What is being asked: What is needed is an exact copy of every line from the one with "This screenshot has width=886, height=610." to the end of the entries below, without the pictures.

[Recorded data]
────────────────────────────────────────
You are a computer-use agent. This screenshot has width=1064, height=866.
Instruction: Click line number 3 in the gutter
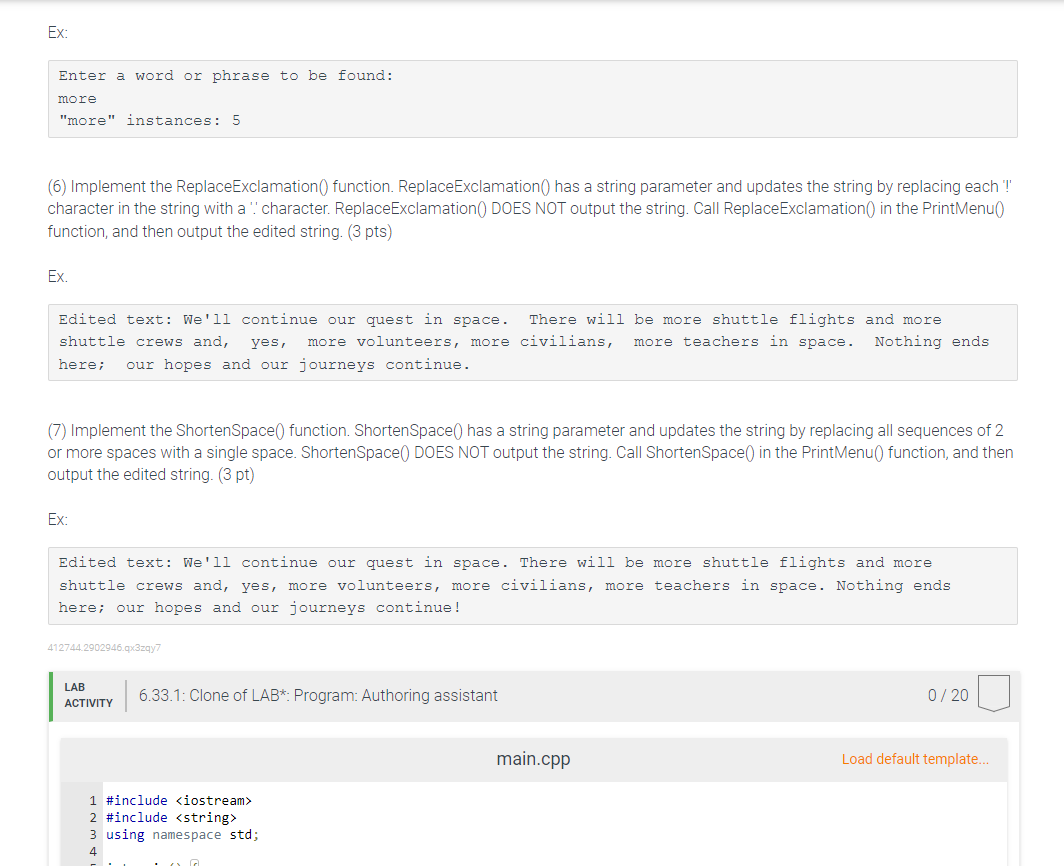(x=92, y=834)

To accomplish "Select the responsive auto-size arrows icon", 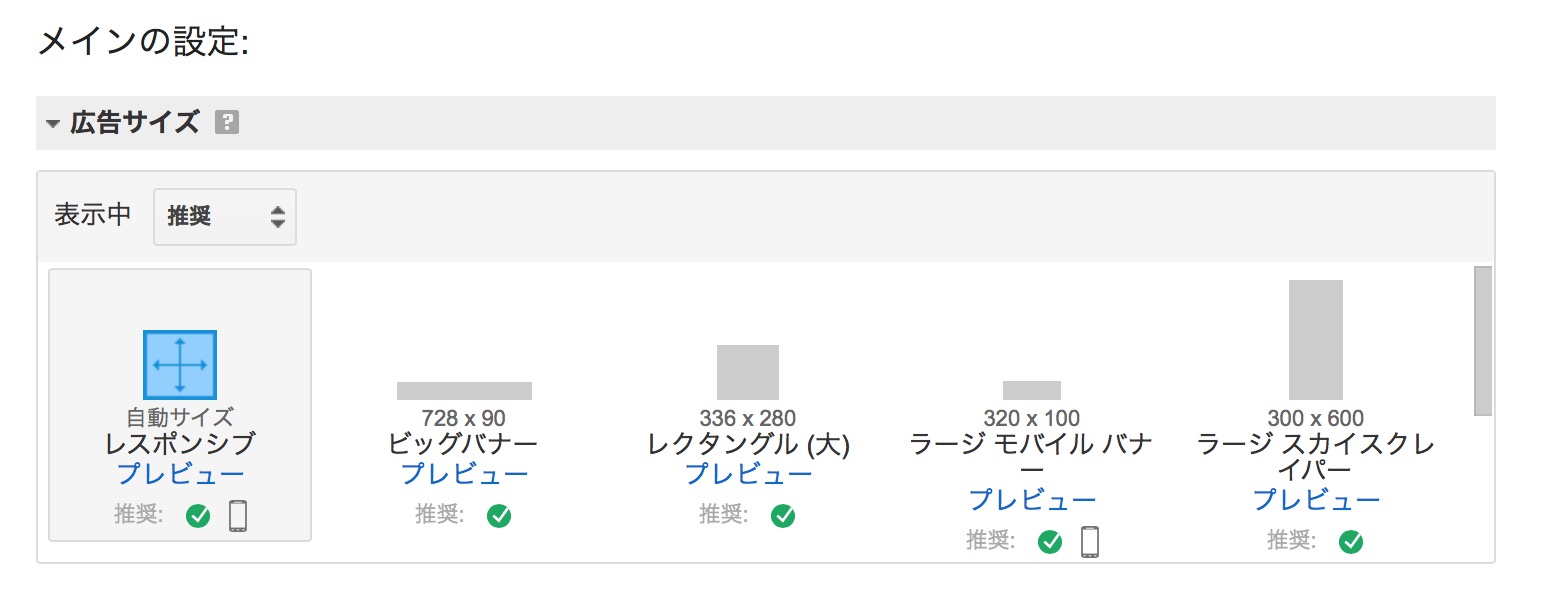I will point(180,365).
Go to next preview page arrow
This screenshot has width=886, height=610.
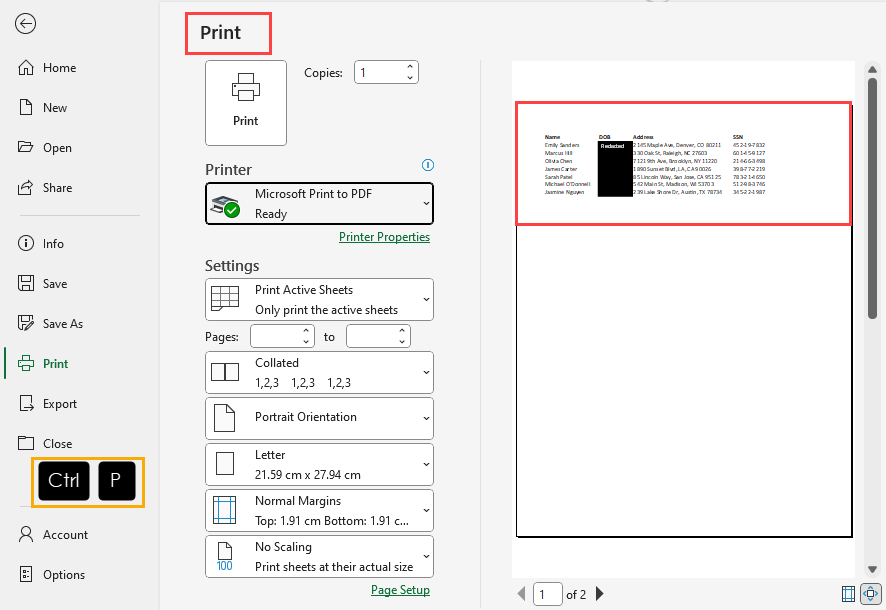(600, 594)
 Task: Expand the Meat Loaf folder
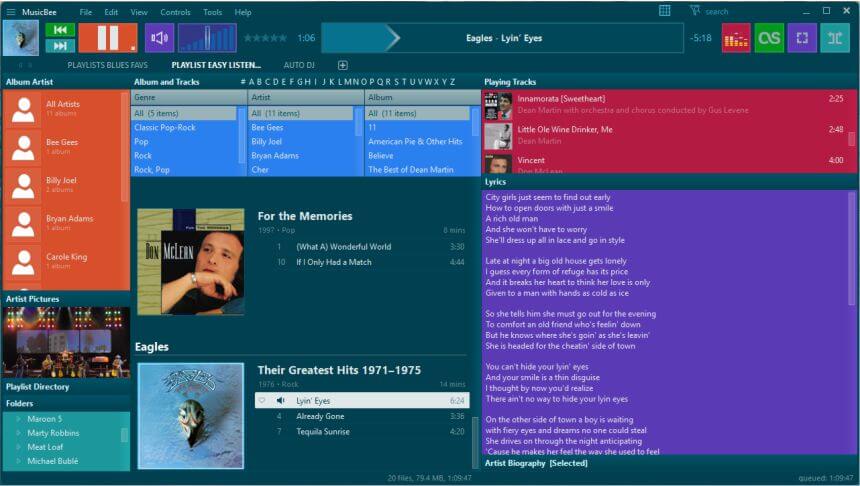(18, 447)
────────────────────────────────────────
Finished task:
This screenshot has width=886, height=610.
(600, 594)
 Task: Expand the Meat Loaf folder
(18, 447)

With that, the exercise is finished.